L’end-point primario dello studio è stato il tasso complessivo di risposta ematologica completa; gli end-points secondari comprendevano tra gli altri: la sopravvivenza libera da progressione ematologica o eventi di danno d’organo, il tasso di risposta d’organo, la sopravvivenza globale, il tasso di risposta ematologica completa a 6 mesi, la durata della risposta ematologica completa ed il tempo per raggiungerla.
L’età mediana dei pazienti arruolati è stata pari a 64 anni (range; 34-87) ed il tempo mediano trascorso tra diagnosi ed inizio trattamento è stato di 43 giorni (range: 5-1611).
Un coinvolgimento cardiaco e renale è stato riportato rispettivamente nel 71.4% e 59.0% dei pazienti arruolati.
Lo schema VCD prevedeva una somministrazione settimanale di bortezomib sc (1.3 mg/mq), ciclofosfamide orale o ev (300 mg/mq) e desametasone orale o ev (40 mg; 20 mg per pazienti di età maggiore a 70 anni), per un ciclo della durata complessiva di 28 giorni; il daratumumab, nel braccio sperimentale, era somministrato per via sottocutanea al dosaggio standard di 1800 mg.
188 pazienti hanno ricevuto 6 cicli di VCD (gruppo controllo); 193 pazienti hanno ricevuto 6 cicli di VCD + daratumumab sc, seguiti dalla somministrazione del solo anticorpo ogni 4 settimane, per un totale di 24 cicli, dall’inizio dello studio (gruppo daratumumab). La durata mediana del trattamento è stata di 9.6 mesi nel braccio-daratumumab e 5.3 mesi nel braccio-controllo.
Dopo un follow-up mediano di 11.4 mesi, la percentuale di pazienti che a 6 mesi ha ottenuto una risposta ematologica completa è risultata significativamente più alta nel braccio-daratumumab rispetto al braccio controllo (53.3% vs 18.1%, p<0.001) e tale beneficio clinico è stato rilevato anche in sottogruppi specifici, come pazienti di età superiore ai 65 anni, pazienti con t(11;14) e pazienti con stadio cardiaco III (secondo le revisioni europee dei criteri Mayo Clinic. Palladini, Blood 2016).
Il tempo mediano per il raggiungimento della risposta ematologica completa è stato di 60 e 85 giorni rispettivamente per il gruppo daratumumab ed il gruppo controllo.
Quando valutabili, nel braccio D-VCD i tassi di risposta cardiaca e renale sono risultati quasi doppi rispetto al braccio VCD (risposta cardiaca: 41.5% vs 22.2%; risposta renale: 53.0% vs 23.9%).

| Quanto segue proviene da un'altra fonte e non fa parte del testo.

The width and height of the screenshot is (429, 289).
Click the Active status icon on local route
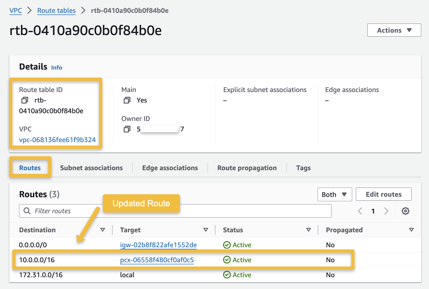pos(227,275)
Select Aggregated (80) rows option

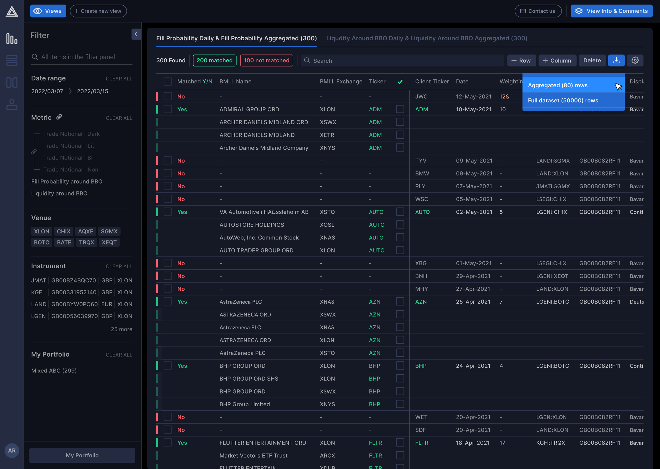click(x=557, y=85)
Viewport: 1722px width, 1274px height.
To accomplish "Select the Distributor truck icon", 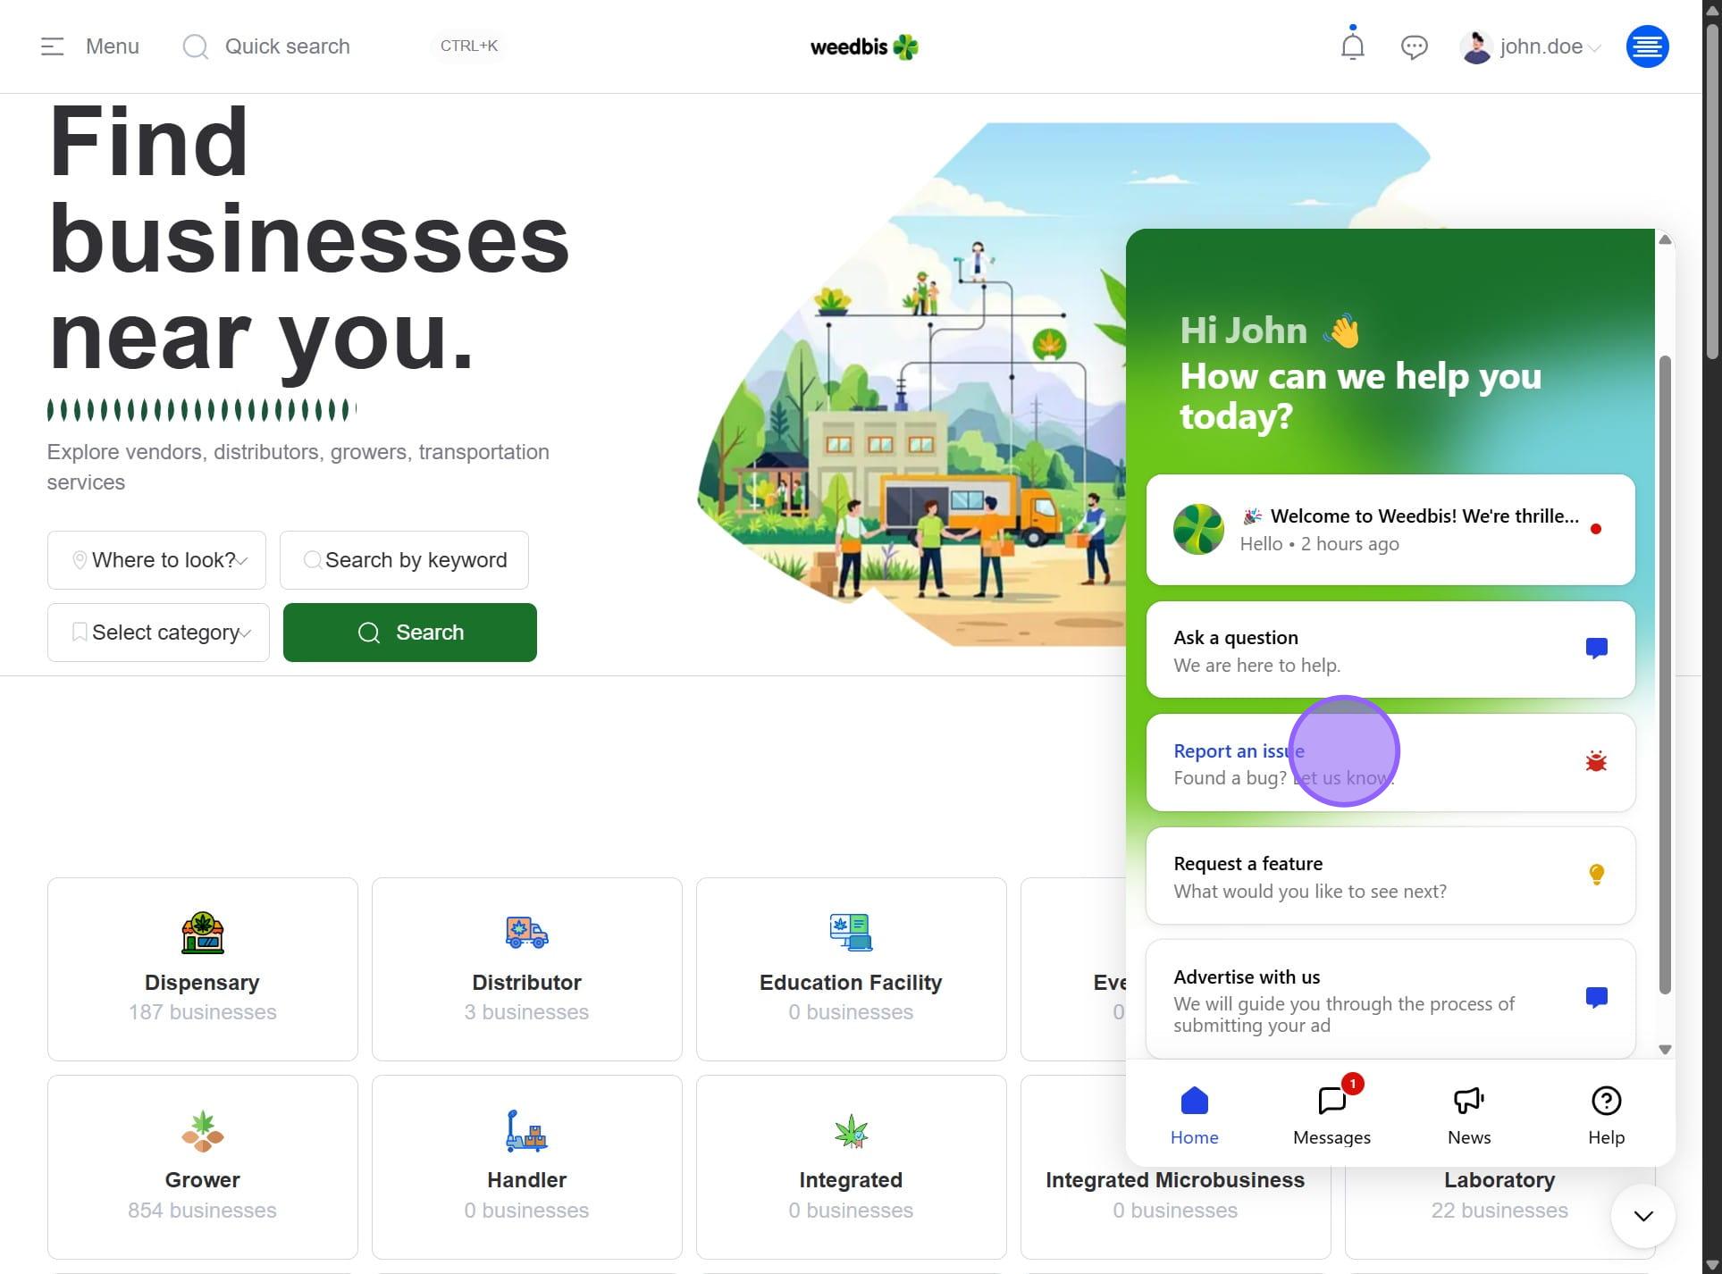I will point(526,933).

Inoltre l’aggiunta di daratumumab al VCD ha determinato una riduzione del rischio di deterioramento d’organo, progressione ematologica o morte del 42%, rispetto al solo VCD (hazard ratio: 0.58; intervallo di confidenza al 95 per cento: 0.36-0.93; P=0.02).
In termini di safety, gli eventi avversi più comuni di grado 3/4 sono stati nei due bracci, in ordine di frequenza: linfopenia, polmonite, scompenso cardiaco e diarrea. In entrambi i gruppi, i decessi descritti (27 nel gruppo daratumumab e 29 nel gruppo controllo) sono stati primariamente attribuiti alla cardiomiopatia correlata all’amiloidosi AL, e riportati sia come evento avverso sia come progressione della malattia d’organo.
In conclusione, l’aggiunta di daratumumab al regime terapeutico standard VCD nei pazienti affetti da Amiloidosi AL è risultata associata significativamente ad una più alta frequenza di risposta ematologica completa rispetto allo “standard of care” attuale, senza significativa tossicità addizionale, con un miglioramento della sopravvivenza da progressione di danno d’organo e da progressione ematologica. Per la prima volta, inoltre, in pazienti affetti da amiloidosi AL, il daratumumab è stato somministrato per via sottocutanea consentendo di ridurre il rischio di sovraccarico di liquidi in questo particolare setting di pazienti spesso gravati da un’alterata funzionalità cardiaca e renale. Tali benefici candidano lo schema Dara-VCD a diventare uno standard terapeutico negli schemi terapeutici specifici per l’amiloidosi AL.